__Problem__
Output only the lines below from the one holding "Fraud (95, 2513)" down to the one holding "三菱電機 (598, 2446)", both end lines included and every picture dropped.

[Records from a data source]
——————————

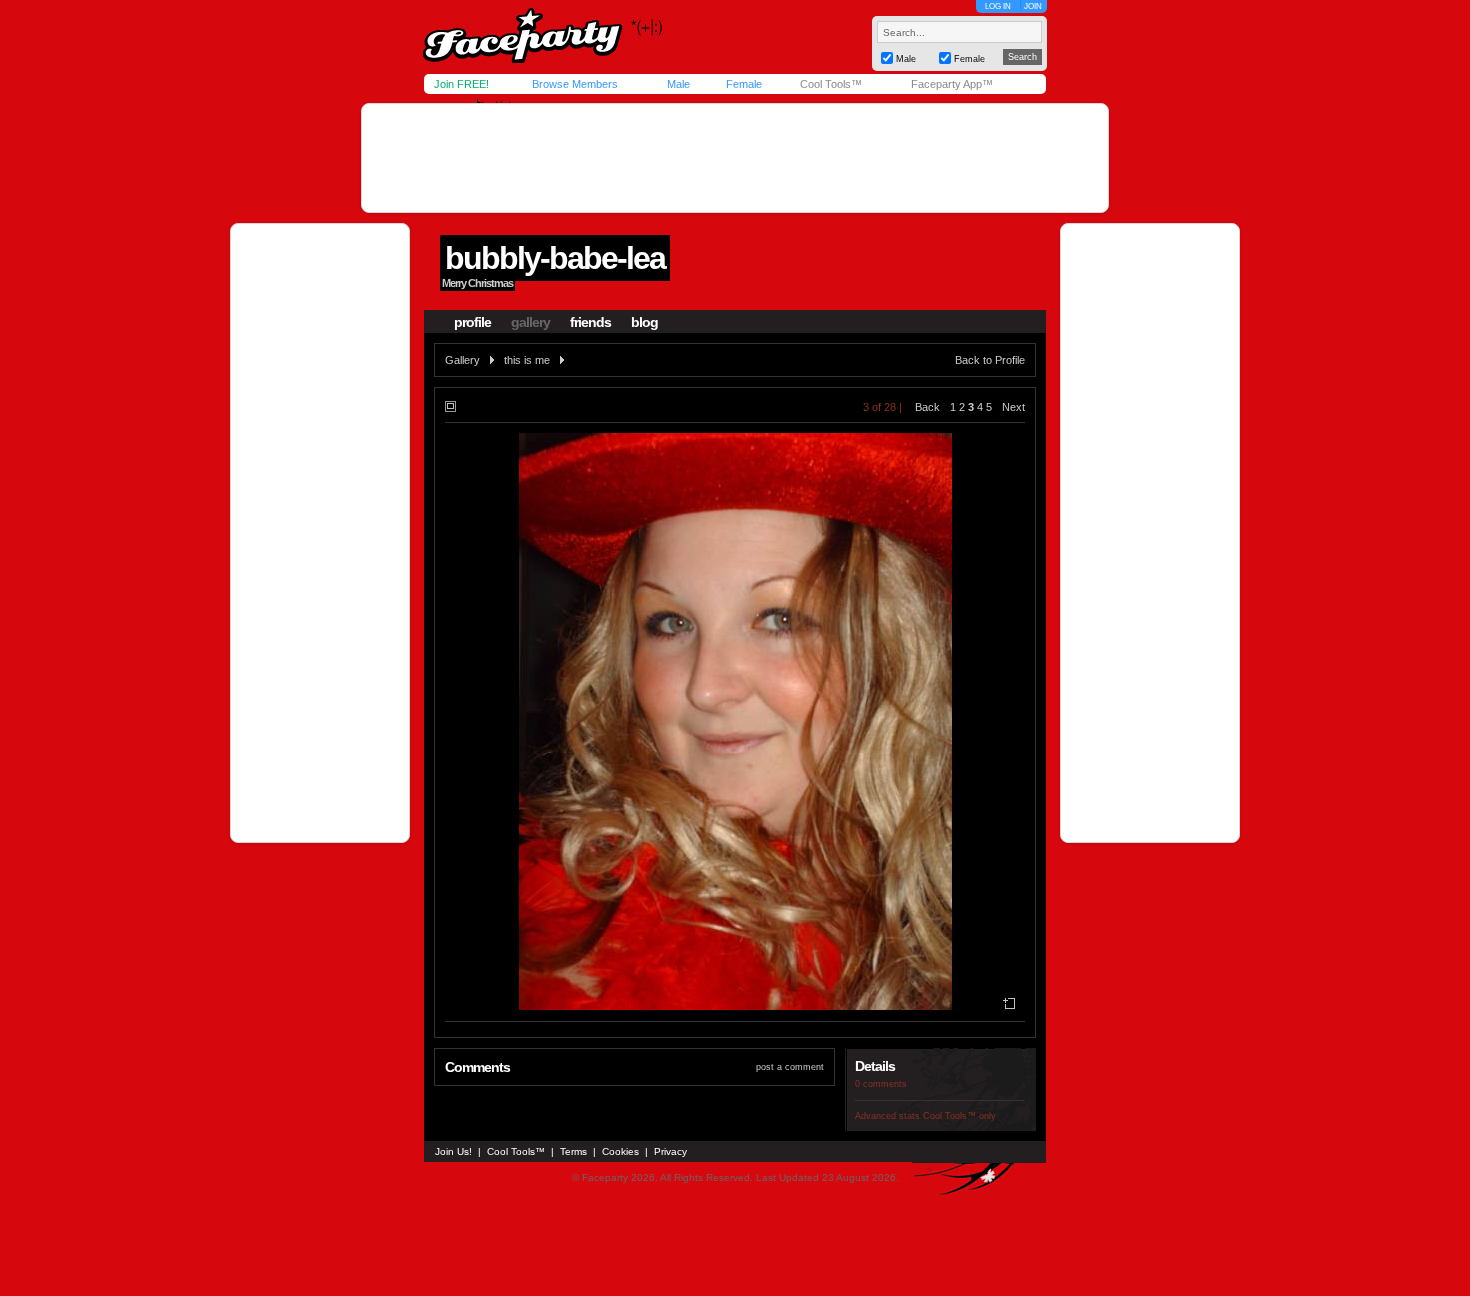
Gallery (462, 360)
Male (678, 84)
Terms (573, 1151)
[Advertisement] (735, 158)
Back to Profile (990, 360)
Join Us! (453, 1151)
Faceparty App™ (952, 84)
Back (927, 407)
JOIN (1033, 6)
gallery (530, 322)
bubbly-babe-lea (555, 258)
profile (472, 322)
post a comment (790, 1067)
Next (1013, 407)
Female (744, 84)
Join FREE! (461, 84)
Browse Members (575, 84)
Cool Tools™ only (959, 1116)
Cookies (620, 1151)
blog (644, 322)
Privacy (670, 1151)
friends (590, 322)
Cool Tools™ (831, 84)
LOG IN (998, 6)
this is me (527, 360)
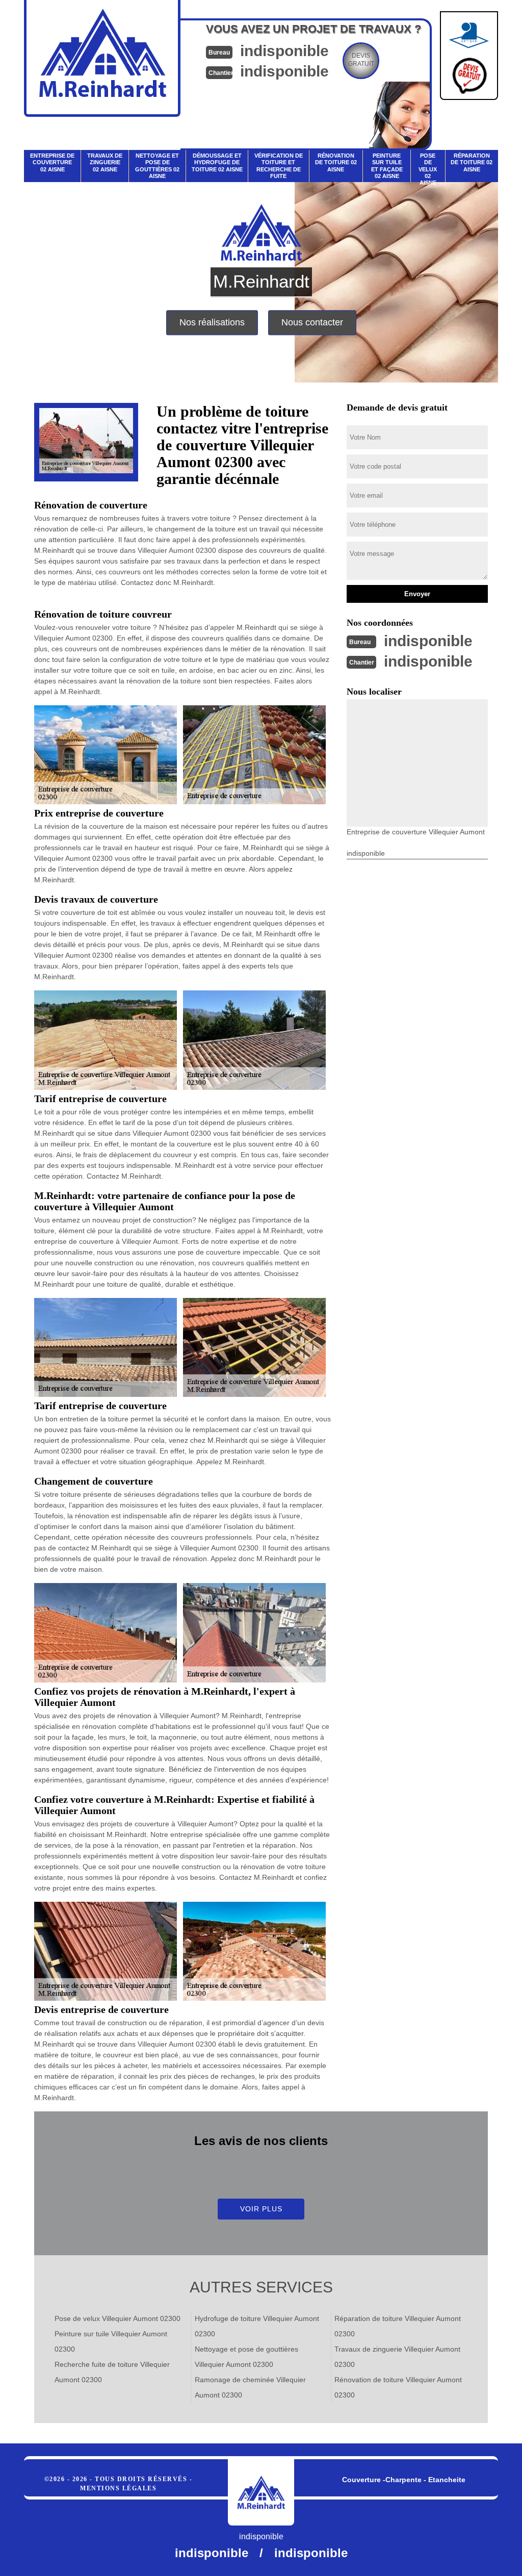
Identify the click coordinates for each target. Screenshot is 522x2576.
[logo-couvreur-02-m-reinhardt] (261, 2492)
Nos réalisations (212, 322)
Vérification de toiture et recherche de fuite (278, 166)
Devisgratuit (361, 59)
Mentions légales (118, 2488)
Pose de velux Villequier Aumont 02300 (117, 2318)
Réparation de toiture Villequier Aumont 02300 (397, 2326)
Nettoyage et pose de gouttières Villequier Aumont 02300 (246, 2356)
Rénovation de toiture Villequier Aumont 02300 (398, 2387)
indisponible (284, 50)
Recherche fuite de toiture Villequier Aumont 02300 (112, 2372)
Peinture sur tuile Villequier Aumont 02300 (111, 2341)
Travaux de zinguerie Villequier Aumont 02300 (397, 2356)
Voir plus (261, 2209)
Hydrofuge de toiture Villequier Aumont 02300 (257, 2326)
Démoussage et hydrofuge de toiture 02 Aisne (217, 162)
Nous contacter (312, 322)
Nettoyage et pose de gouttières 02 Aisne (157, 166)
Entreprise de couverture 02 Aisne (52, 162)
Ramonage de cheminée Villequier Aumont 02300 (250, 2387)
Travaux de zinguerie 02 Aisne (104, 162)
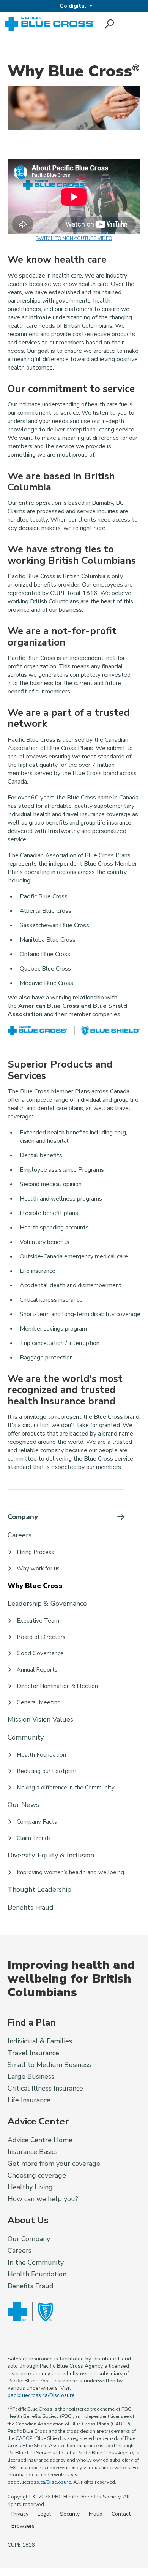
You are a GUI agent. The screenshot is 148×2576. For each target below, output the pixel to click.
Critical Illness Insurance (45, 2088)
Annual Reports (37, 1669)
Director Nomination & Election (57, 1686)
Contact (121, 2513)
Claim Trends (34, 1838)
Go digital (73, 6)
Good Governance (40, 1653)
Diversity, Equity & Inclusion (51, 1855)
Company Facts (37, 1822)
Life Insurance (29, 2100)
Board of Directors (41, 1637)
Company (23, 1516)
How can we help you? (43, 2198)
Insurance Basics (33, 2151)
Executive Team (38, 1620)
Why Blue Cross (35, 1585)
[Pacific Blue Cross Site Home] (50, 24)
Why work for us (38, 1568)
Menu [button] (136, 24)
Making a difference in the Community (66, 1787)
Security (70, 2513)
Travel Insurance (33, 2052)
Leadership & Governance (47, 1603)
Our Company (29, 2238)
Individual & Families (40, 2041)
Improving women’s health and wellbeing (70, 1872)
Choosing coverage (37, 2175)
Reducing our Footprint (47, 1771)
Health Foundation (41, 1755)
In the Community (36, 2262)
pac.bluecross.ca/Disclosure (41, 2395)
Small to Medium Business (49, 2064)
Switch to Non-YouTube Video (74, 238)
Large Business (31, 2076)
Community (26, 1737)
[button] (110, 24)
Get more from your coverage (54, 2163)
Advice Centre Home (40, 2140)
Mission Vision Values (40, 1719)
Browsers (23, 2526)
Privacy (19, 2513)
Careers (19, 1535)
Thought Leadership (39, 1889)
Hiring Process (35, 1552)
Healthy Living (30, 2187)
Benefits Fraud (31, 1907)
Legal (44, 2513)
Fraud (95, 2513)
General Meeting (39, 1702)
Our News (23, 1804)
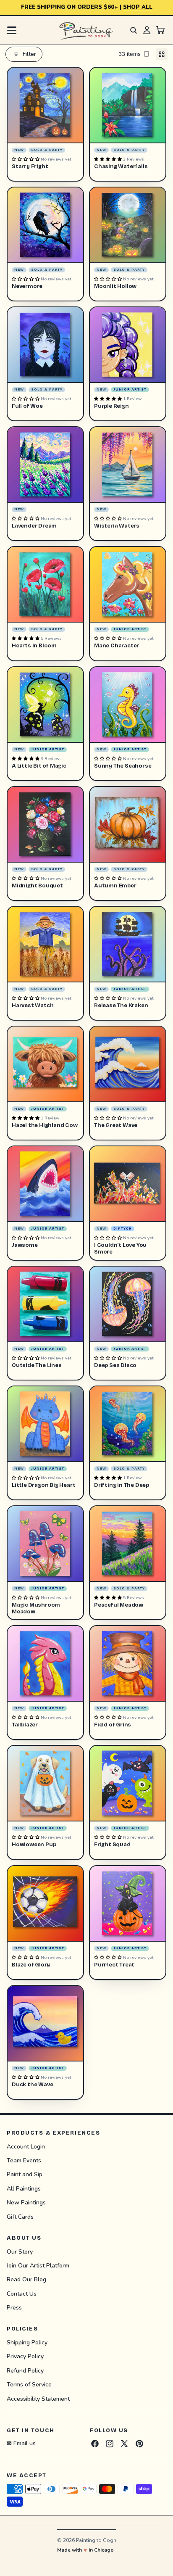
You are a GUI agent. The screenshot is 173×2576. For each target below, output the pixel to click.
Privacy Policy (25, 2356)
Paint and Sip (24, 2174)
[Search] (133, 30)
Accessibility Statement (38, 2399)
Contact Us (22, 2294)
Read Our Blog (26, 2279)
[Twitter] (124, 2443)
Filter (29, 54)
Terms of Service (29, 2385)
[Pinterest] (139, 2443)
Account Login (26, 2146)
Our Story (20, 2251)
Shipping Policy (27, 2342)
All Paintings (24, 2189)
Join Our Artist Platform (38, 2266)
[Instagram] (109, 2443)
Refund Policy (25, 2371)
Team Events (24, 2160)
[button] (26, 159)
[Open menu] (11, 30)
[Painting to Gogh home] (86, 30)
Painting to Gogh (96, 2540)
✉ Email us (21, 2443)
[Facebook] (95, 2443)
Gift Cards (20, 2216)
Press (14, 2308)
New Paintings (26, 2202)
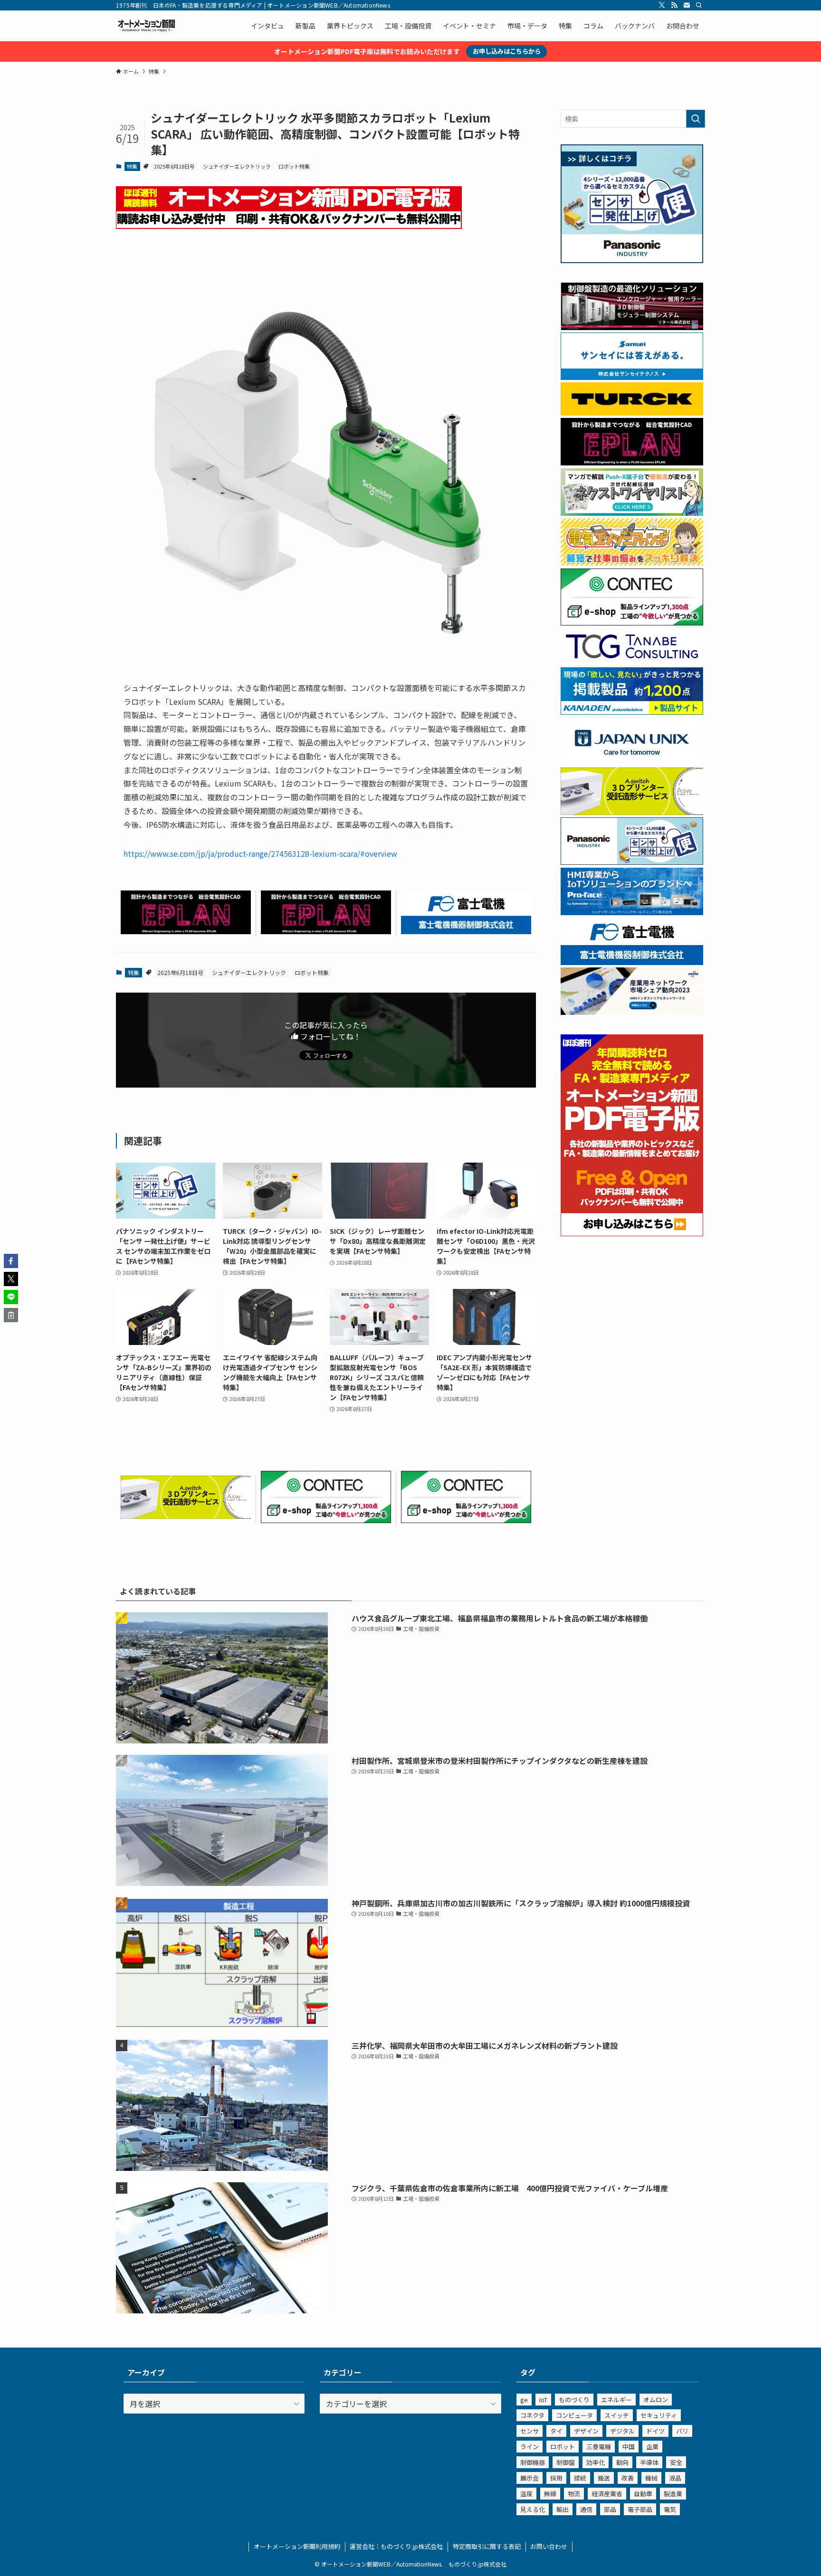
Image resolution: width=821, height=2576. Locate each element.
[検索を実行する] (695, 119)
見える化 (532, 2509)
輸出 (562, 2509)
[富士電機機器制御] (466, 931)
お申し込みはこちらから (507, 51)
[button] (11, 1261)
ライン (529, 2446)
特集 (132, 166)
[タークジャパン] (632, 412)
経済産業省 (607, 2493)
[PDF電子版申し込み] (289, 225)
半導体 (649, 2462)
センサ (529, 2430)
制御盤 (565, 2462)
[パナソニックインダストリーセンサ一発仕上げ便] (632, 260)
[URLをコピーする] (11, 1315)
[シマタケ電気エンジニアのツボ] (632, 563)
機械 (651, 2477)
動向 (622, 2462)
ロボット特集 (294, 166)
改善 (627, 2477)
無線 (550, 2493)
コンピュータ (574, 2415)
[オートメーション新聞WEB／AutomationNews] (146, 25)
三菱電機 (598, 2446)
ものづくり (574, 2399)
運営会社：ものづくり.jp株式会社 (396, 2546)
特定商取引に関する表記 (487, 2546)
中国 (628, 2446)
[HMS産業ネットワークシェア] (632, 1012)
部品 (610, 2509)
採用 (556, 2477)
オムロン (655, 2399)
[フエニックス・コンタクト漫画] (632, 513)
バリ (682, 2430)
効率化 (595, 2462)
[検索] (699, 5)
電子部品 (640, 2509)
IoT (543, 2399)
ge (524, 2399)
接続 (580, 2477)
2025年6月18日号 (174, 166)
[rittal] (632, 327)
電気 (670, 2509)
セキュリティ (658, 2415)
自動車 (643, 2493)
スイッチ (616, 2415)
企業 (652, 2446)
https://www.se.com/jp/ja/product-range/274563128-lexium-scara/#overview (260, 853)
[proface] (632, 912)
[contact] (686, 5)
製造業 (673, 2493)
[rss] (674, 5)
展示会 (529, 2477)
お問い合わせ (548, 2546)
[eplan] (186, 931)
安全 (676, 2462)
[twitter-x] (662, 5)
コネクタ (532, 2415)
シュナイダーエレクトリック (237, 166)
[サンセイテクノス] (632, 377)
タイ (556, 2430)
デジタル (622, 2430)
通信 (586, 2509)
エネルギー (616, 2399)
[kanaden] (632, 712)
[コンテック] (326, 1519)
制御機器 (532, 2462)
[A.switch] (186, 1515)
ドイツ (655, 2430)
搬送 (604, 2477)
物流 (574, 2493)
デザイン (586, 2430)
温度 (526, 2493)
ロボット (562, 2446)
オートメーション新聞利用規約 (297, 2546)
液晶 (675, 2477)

——————————

__Result__
Fraud (95, 2513)
General Meeting (39, 1702)
Our News (23, 1804)
You are a GUI agent. The screenshot is 173×2576. For each target below, output the pixel to click.
Privacy Policy (25, 2356)
Paint and Sip (24, 2174)
[Search] (133, 30)
Accessibility Statement (38, 2399)
Contact Us (22, 2294)
Read Our Blog (26, 2279)
[Twitter] (124, 2443)
Filter (29, 54)
Terms of Service (29, 2385)
[Pinterest] (139, 2443)
Account Login (26, 2146)
Our Story (20, 2251)
Shipping Policy (27, 2342)
All Paintings (24, 2189)
Join Our Artist Platform (38, 2266)
[Instagram] (109, 2443)
Refund Policy (25, 2371)
Team Events (24, 2160)
[button] (26, 159)
[Open menu] (11, 30)
[Painting to Gogh home] (86, 30)
Painting to Gogh (96, 2540)
✉ Email us (21, 2443)
[Facebook] (95, 2443)
Gift Cards (20, 2216)
Press (14, 2308)
New Paintings (26, 2202)
Image resolution: width=821, height=2576. Locate each element.
[検索を実行する] (695, 119)
見える化 (532, 2509)
輸出 (562, 2509)
[富士電機機器制御] (466, 931)
お申し込みはこちらから (507, 51)
[button] (11, 1261)
ライン (529, 2446)
特集 (132, 166)
[タークジャパン] (632, 412)
経済産業省 (607, 2493)
[PDF電子版申し込み] (289, 225)
半導体 (649, 2462)
センサ (529, 2430)
制御盤 (565, 2462)
[パナソニックインダストリーセンサ一発仕上げ便] (632, 260)
[URLをコピーする] (11, 1315)
[シマタケ電気エンジニアのツボ] (632, 563)
機械 (651, 2477)
動向 (622, 2462)
ロボット特集 (294, 166)
改善 (627, 2477)
無線 (550, 2493)
コンピュータ (574, 2415)
[オートメーション新聞WEB／AutomationNews] (146, 25)
三菱電機 (598, 2446)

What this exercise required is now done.